Member of the Arkansas House of Representatives from the 12th district
- In office January 2007 – January 2013
- Preceded by: Randy Morton Rankin
- Succeeded by: Chris Richey

Speaker of the Arkansas House of Representatives
- In office 2011–2013
- Preceded by: Robbie Wills
- Succeeded by: Davy Carter

Personal details
- Born: January 1, 1945 (age 81)
- Party: Democratic
- Spouse: Beverly Moore
- Children: Rob Moore, Lee Moore
- Alma mater: Ouachita Baptist University (1966) University of Arkansas School of Law (JD, 1973)
- Profession: Farmer, businessman, lawyer, politician

= Robert S. Moore Jr. =

American politician (born 1945)

Robert Smith Moore Jr. (born January 1, 1945) is an American farmer and politician. He was a member of the Arkansas House of Representatives, serving from 2007 to 2013. He is a member of the Democratic party.

==Early life==
Moore served in the U.S. Army and in the Vietnam War. He worked as an Assistant Attorney General under Jim Guy Tucker, and later opened a private law practice from 1981 to 1985. Moore was appointed as Chairman of the Arkansas Transportation Commission in 1977 by Governor David Pryor. Moore also served as longtime director of the Arkansas Alcoholic Beverage Control Board.

==Political career==
Moore ran to represent the 12th District, winning the Democratic primary and general election without opposition.

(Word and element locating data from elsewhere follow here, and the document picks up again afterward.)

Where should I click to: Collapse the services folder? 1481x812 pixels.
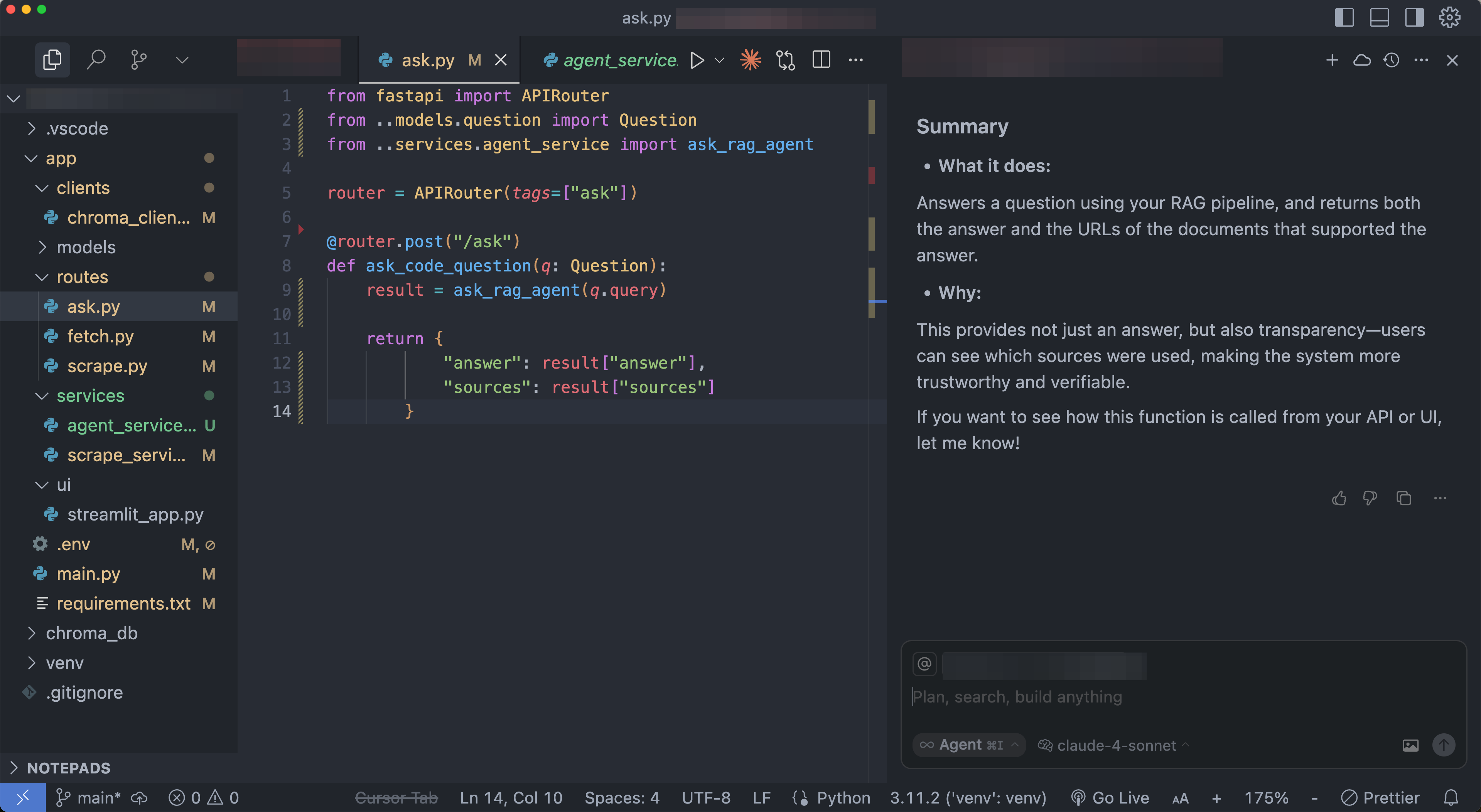tap(90, 395)
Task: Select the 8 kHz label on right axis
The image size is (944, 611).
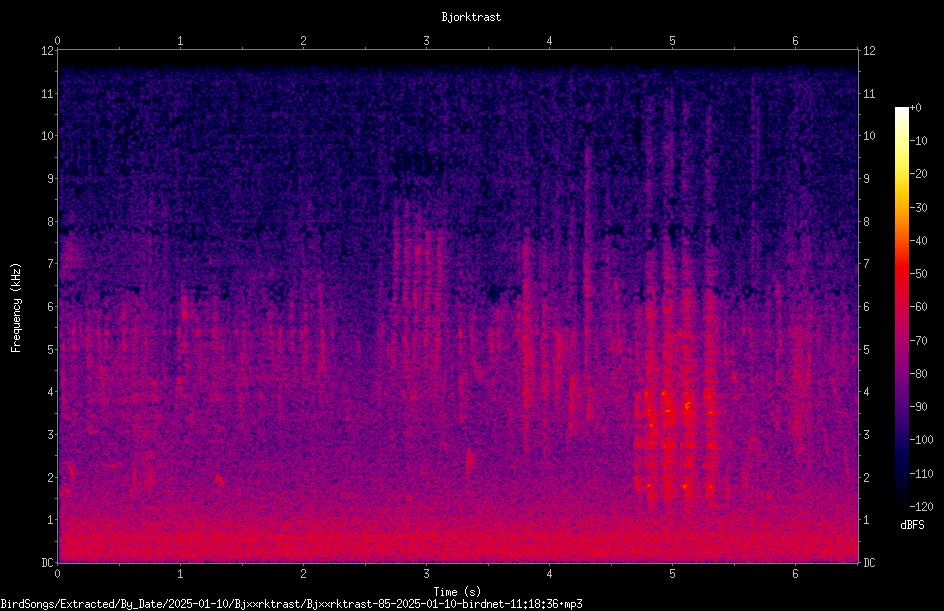Action: [x=867, y=222]
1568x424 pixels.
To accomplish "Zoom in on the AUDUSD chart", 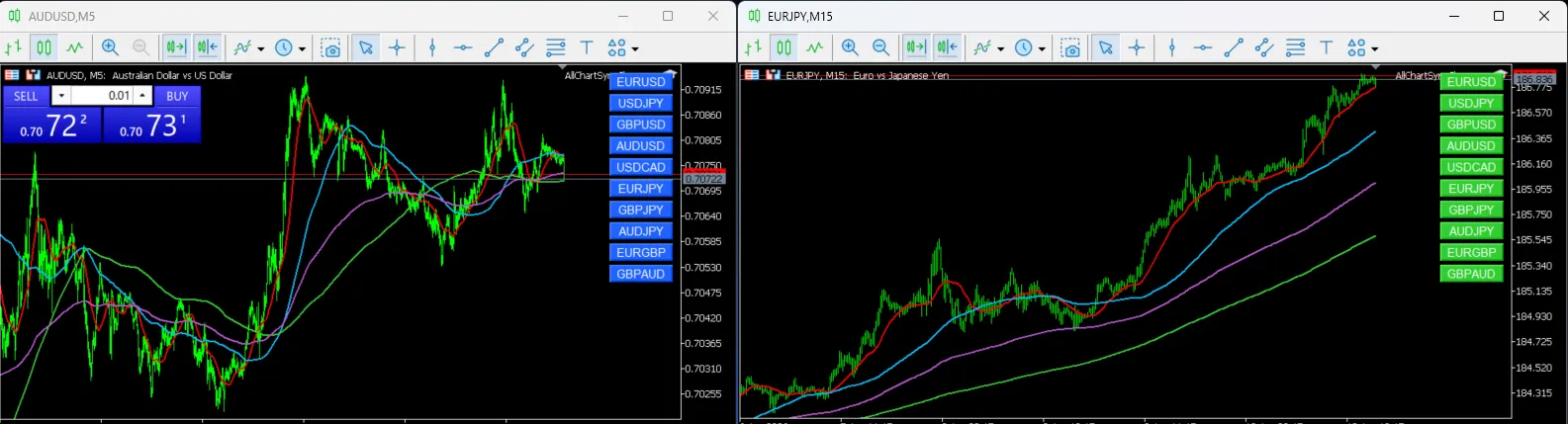I will coord(110,47).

While in the House, Moore served on the House Revenue and Taxation Committee and the House Agriculture, Forestry and Economic Development Committee, Joint Budget Committee, the Legislative Joint Auditing Committee and the Arkansas Legislative Council. Moore worked on transportation and highway issues throughout his time in the House. Moore was reelected without opposition in 2008 and 2010, but declined to run for reelection in 2012.

He served as the Speaker of the House in the 88th Arkansas General Assembly.

Moore was appointed to a ten-year term on the Arkansas State Highway Commission by Governor Mike Beebe in January 2013.